The biggest miss this game makes is the vast separation between your character and other players in the game. Once you get to a certain point, it’s absolutely dumbfounding how much better you are. In ridiculous games like the old NFL Blitz series, it was even. In this game, it’s far from. They could have at least included a difficulty setting so you can play against people who don’t shoot -10 when you’re shooting -50. I haven’t tried the multiplayer option for lack of camaraderie, but that could be a solution to the lack of competition in the game, itself.

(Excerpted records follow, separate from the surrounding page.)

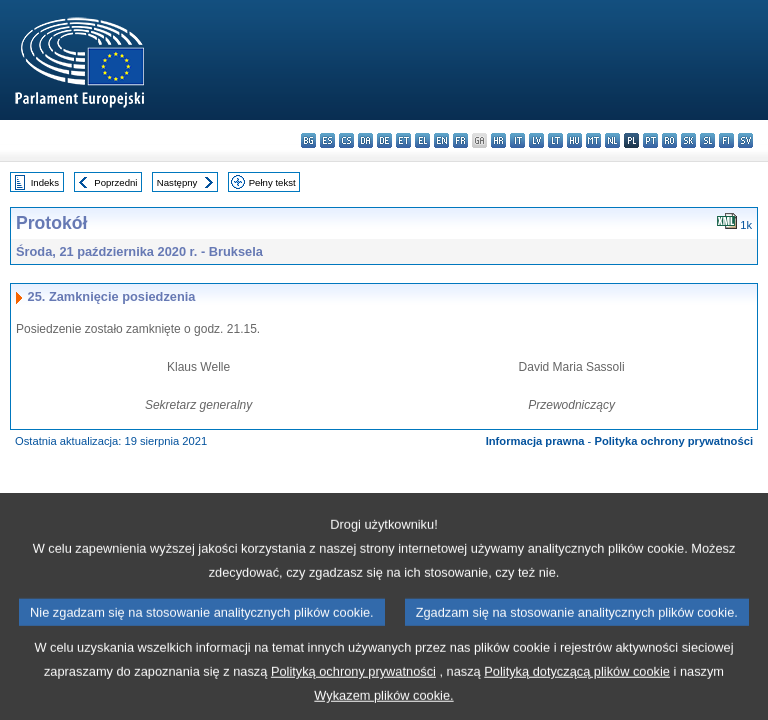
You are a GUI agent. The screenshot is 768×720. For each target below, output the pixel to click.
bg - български (308, 140)
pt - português (650, 140)
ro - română (669, 140)
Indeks (45, 182)
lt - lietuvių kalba (555, 140)
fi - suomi (726, 140)
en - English (441, 140)
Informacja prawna (535, 441)
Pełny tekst (272, 182)
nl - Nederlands (612, 140)
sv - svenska (745, 140)
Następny (177, 182)
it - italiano (517, 140)
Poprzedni (115, 182)
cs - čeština (346, 140)
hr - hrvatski (498, 140)
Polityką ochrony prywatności (353, 693)
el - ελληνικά (422, 140)
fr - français (460, 140)
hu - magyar (574, 140)
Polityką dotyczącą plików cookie (577, 693)
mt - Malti (593, 140)
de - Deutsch (384, 140)
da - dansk (365, 140)
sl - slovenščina (707, 140)
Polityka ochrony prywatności (673, 441)
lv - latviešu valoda (536, 140)
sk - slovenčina (688, 140)
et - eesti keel (403, 140)
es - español (327, 140)
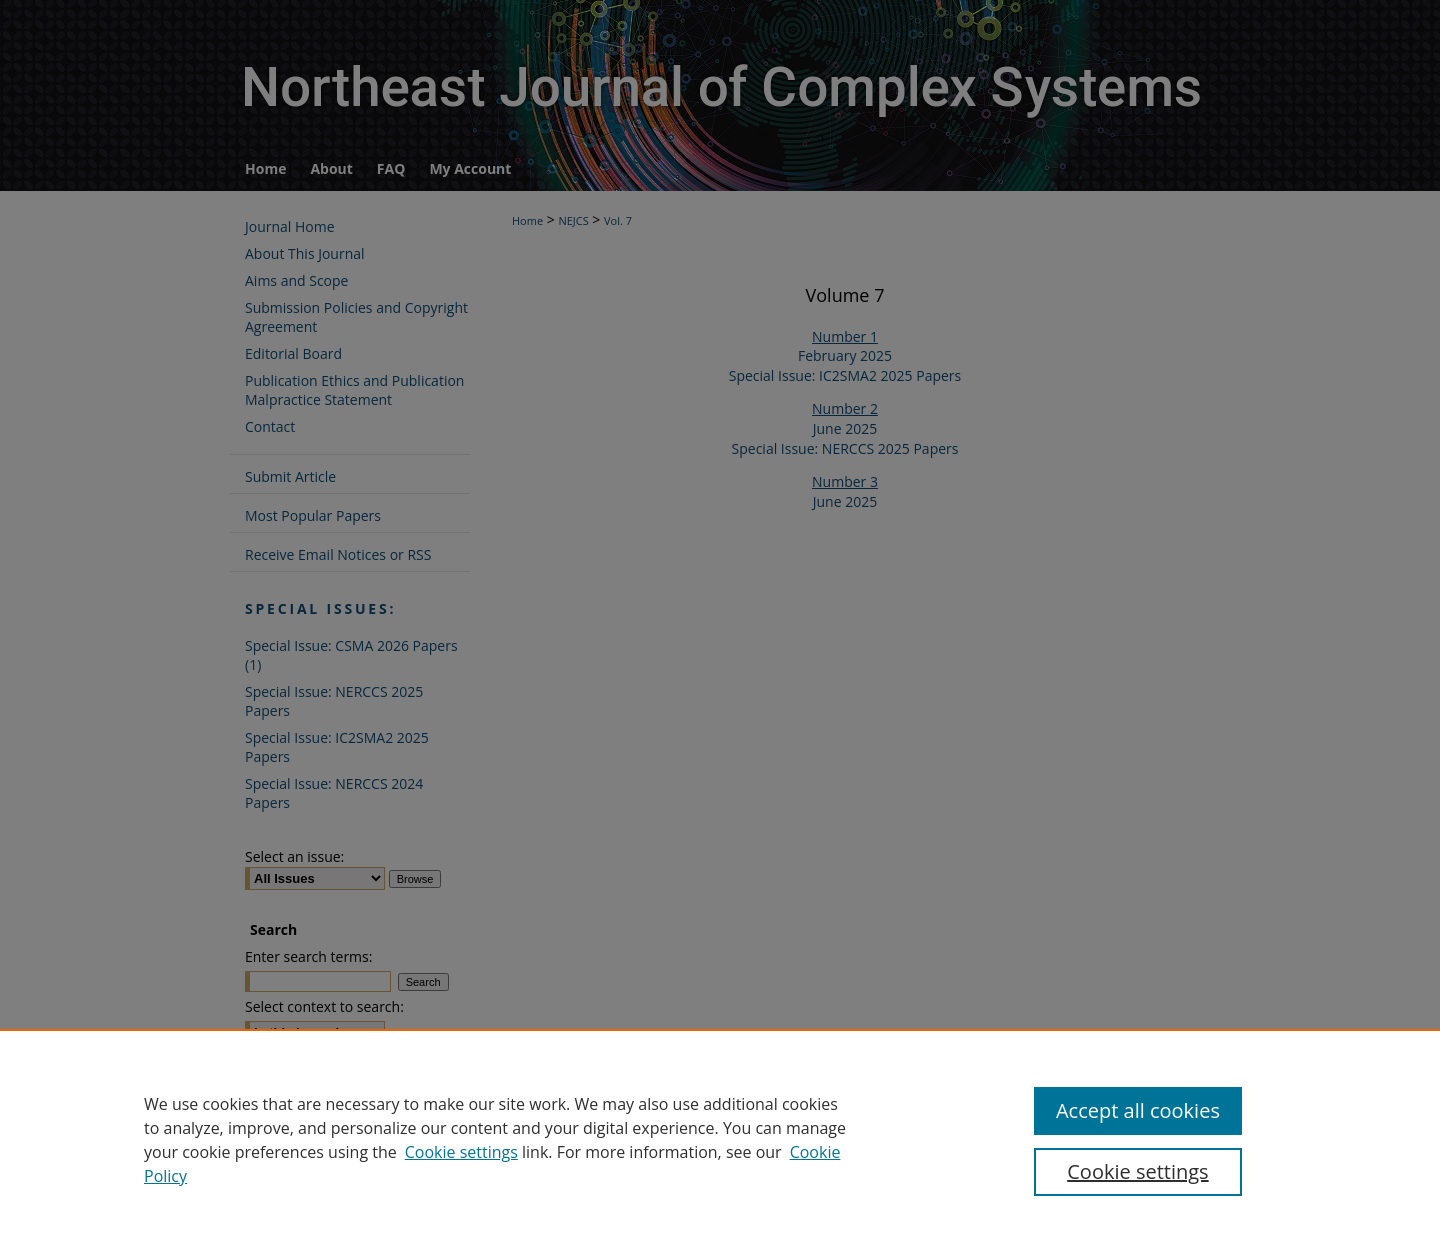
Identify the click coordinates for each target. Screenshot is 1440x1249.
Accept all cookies (1138, 1110)
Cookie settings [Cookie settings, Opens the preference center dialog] (1137, 1171)
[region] (720, 1139)
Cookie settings (461, 1152)
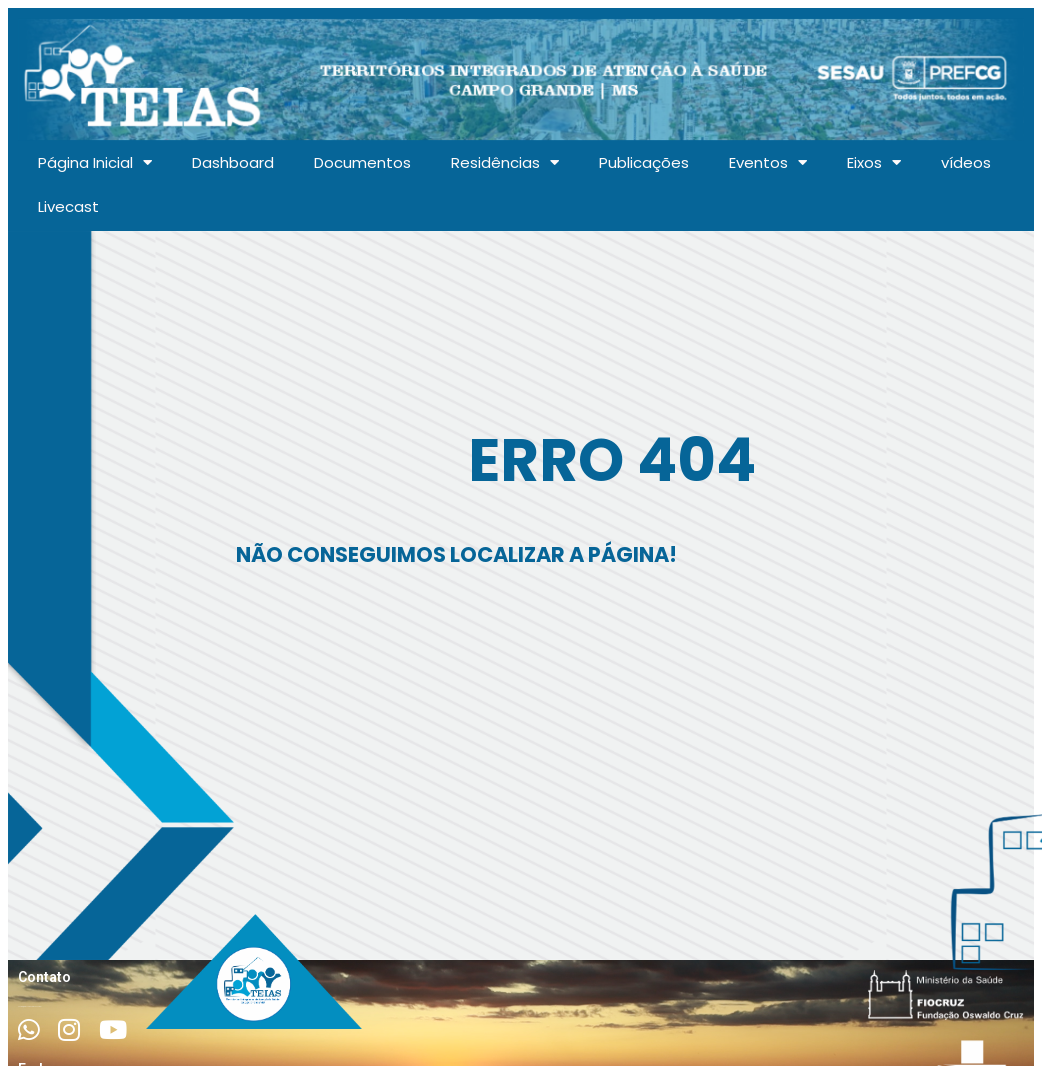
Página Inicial (95, 162)
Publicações (644, 162)
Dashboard (233, 162)
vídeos (966, 162)
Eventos (768, 162)
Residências (505, 162)
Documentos (362, 162)
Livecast (68, 206)
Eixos (874, 162)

Tiger Woods PGA Tour is definitely worth the $4.99 price tag, but it’s not a great game. It’s fun, but not fantastic. It misses on technical notes, but what I feel is really important is that you learn to feel the shots. You can go from calculating distances based on yardage and percentages to simply knowing the shot, which is something I never fully experienced in the console versions I played.
- “It’s in the hole” – Bill Murray, Caddyshack
- I don’t like Jesper Parnevik, but I like his style!
- Ka-pow!
- Tiger… Woods?
- *brushes shoulders off*


I can’t believe you made a reference to Caddyshack. Otherwise, excellent review
Caddyshack is a cornerstone of the Golf-related comedy sub-genre!